UPDATE: The 8 milllion records was apparently the test system. Production has 82 million records, so I was off by a factor of 10. Not sure if the number of records to delete will increase as well - looking into it.
Also, I have not had my access arrpoved to the system so I can not test anything yet - apparently it takes more than a week. I will keep everyone posted.
James
01-30-2012 6:58 PM
Also bear in mind that system parameters may be different in production vs. test system. So results from test system are not necessarily a reliable indicator of how things will work in production.
Rob
01-30-2012 7:08 PM
Rob,
I already KNOW that they are different and have mentioned this to the client, so any improvement I get will ony be a guide and not a hard prediction. As you would expect in this situaltion, there are more app servers and CPUs available on the production side. I have mentioned to the client but have not had a chance to look at load balancing, session balancing, ect on the servers.
At the moment I am focusing on the ABAP side because that is all I can at the moment, but I am definately keeping an eye on the resource/BASIS side of this.
James
01-30-2012 7:26 PM
More info because I know you all love it:
Custom table has 32 fields, 507 char wide.
In the dev system I am looking at, the table size category is 8 (4.3M to 8.6M). The production table has 82M records. Would it make much of a difference to bump this up to size category 9 (8.6M to 340M)?
Data class is APPL1 (transaction data) and buffering is not allowed.
01-27-2012 9:13 PM
Rob,
Most definately this will be collaberative with the BASIS team. I was hoping for some general guidelines a bit more specific than "more than 100 and less than 100,000,000" to start with. Fine tuning we can do as we go and get data relevent to this particular instance.
It is day 3 of this contract and I don't have a ton of info yet, but the client is still looking for some numbers to start from.
Thanks.
James
01-27-2012 9:19 PM
I mentioned this in another thread in this forum a couple of days ago and since no one disagreed, I'll mention it here.
If there are secondary indexes on the table, consider dropping them and then recreating them after the delete. This should save the database the overhead of maintaining the index for each delete.
Rob
01-27-2012 9:39 PM
01-27-2012 9:49 PM
For commit blocks, I think I have seen values between 500 and 10,000 rows in SAP programs, it depends on some factors like row length, available resources, system parameters...
If the blocks are too small, then the frequent commits cause too much overhead, if they are too large, you run into the problems described by Rob.

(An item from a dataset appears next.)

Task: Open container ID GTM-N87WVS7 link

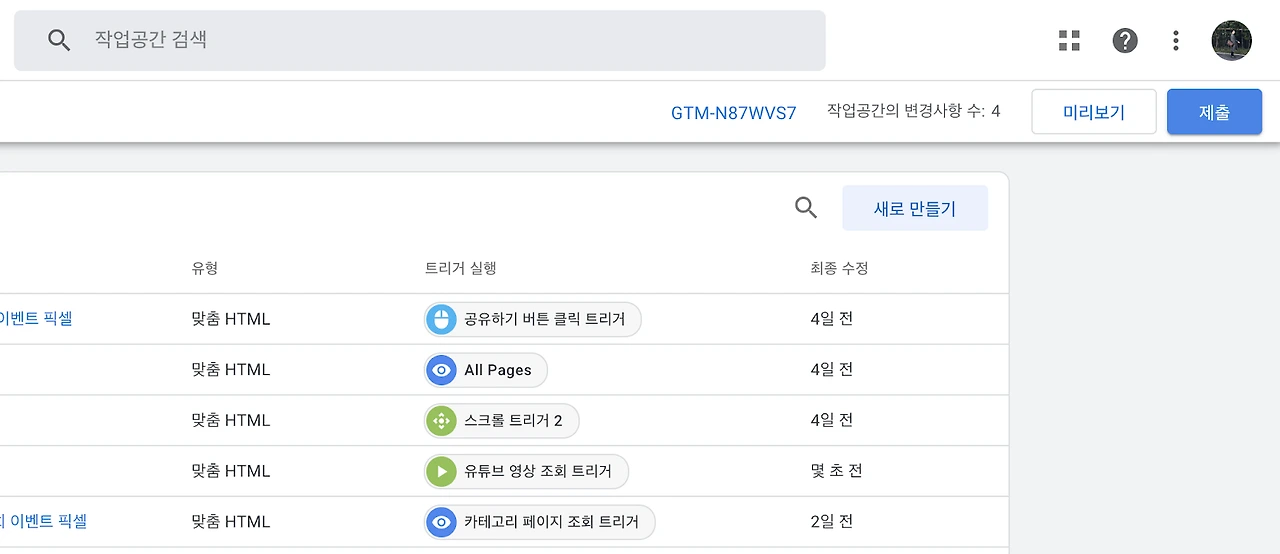Action: click(733, 112)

In any case you should implement this block size as a parameter in the deletion program, so you can zoom in on the best size for your scenario after a few tries.
Thomas
01-27-2012 9:59 PM
Thomas,
Yup, was planning to set up a parameter - if only for testing. Thanks for the reply.
James
01-31-2012 11:26 PM
Marking as ANSWERED.
Thanks to everyone for their comments. Ended up using blocks of up tp 25000 max and deleting them with a COMMIT WORK after each block. The run in much much faster now - under 30 min. Client is happy and I am on the next issue.
03-31-2016 8:23 AM
Hi James ,
Can you share your deletion statement for creating chunkts and commit .
My problem is , client has copy of bseg now want to delete data.
In new custom table no indexed created , no roll back require .
Now client use SE14 but due to some security reason want a z program .
Please suggest .
02-01-2012 1:26 PM
there is no optimal size for these blocks (or it would depend on too many factors). The difference between 1010.000, 250.000 and 1100.000 is marginal. Blocking has huge effects when you start it, 1001 versus 1*100 but becomes saturated.
>size category 9 (8.6M to 340M)?
size category has no effects, it is only an information and not very reliable.